*PROBLEM TO WORK ON:*
Reproduce the entire listing below word for word.

Entries giving item positions:
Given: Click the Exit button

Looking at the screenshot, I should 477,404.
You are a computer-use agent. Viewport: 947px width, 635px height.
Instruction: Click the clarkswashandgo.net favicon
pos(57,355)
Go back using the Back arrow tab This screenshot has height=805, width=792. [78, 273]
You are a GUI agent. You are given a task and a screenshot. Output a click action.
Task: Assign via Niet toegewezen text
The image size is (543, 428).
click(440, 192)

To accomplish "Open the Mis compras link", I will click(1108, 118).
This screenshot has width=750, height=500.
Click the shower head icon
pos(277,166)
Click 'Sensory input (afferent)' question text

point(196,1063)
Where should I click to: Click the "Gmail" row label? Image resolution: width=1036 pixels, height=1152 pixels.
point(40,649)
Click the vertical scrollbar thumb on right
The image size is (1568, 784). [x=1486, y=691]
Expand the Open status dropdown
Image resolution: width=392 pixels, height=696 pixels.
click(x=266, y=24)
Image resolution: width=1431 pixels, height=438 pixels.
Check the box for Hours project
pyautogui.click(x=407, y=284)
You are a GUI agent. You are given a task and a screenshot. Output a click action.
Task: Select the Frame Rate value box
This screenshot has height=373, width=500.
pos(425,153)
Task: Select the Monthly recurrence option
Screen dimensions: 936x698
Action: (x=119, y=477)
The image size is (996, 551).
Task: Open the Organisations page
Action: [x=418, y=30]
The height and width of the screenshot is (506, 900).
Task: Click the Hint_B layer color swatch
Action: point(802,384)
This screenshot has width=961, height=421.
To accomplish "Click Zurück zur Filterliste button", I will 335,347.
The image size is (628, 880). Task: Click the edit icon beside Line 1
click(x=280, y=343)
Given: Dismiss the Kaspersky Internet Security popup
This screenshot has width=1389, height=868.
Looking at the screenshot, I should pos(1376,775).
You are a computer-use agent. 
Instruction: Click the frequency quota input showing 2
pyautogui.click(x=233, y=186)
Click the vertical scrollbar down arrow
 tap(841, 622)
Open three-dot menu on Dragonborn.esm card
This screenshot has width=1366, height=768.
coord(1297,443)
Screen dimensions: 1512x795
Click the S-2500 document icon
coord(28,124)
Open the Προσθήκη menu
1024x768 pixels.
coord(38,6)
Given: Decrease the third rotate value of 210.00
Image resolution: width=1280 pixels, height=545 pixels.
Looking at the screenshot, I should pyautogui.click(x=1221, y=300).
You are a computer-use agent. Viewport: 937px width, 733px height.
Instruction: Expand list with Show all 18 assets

*WRITTEN SOLUTION:*
Given: Click the Exit button

Looking at the screenshot, I should 477,404.
You are a computer-use agent. Viewport: 947px width, 635px height.
Instruction: Click the clarkswashandgo.net favicon
pos(57,355)
Go back using the Back arrow tab This screenshot has height=805, width=792. [78, 273]
You are a GUI agent. You are given a task and a screenshot. Output a click action.
Task: Assign via Niet toegewezen text
The image size is (543, 428).
click(440, 192)

To accomplish "Open the Mis compras link", I will click(1108, 118).
This screenshot has width=750, height=500.
Click the shower head icon
pos(277,166)
Click 'Sensory input (afferent)' question text

point(196,1063)
Where should I click to: Click the "Gmail" row label? Image resolution: width=1036 pixels, height=1152 pixels.
point(40,649)
Click the vertical scrollbar thumb on right
The image size is (1568, 784). [x=1486, y=691]
Expand the Open status dropdown
Image resolution: width=392 pixels, height=696 pixels.
click(x=266, y=24)
Image resolution: width=1431 pixels, height=438 pixels.
Check the box for Hours project
pyautogui.click(x=407, y=284)
You are a GUI agent. You are given a task and a screenshot. Output a click action.
Task: Select the Frame Rate value box
This screenshot has height=373, width=500.
pos(425,153)
Task: Select the Monthly recurrence option
Screen dimensions: 936x698
Action: (x=119, y=477)
The image size is (996, 551).
Task: Open the Organisations page
Action: [x=418, y=30]
The height and width of the screenshot is (506, 900).
Task: Click the Hint_B layer color swatch
Action: point(802,384)
This screenshot has width=961, height=421.
To accomplish "Click Zurück zur Filterliste button", I will 335,347.
The image size is (628, 880). Task: Click the edit icon beside Line 1
click(x=280, y=343)
Given: Dismiss the Kaspersky Internet Security popup
This screenshot has width=1389, height=868.
Looking at the screenshot, I should pos(1376,775).
You are a computer-use agent. 
Instruction: Click the frequency quota input showing 2
pyautogui.click(x=233, y=186)
Click the vertical scrollbar down arrow
 tap(841, 622)
Open three-dot menu on Dragonborn.esm card
This screenshot has width=1366, height=768.
coord(1297,443)
Screen dimensions: 1512x795
Click the S-2500 document icon
coord(28,124)
Open the Προσθήκη menu
1024x768 pixels.
coord(38,6)
Given: Decrease the third rotate value of 210.00
Image resolution: width=1280 pixels, height=545 pixels.
Looking at the screenshot, I should pyautogui.click(x=1221, y=300).
You are a computer-use agent. Viewport: 937px width, 733px height.
Instruction: Expand list with Show all 18 assets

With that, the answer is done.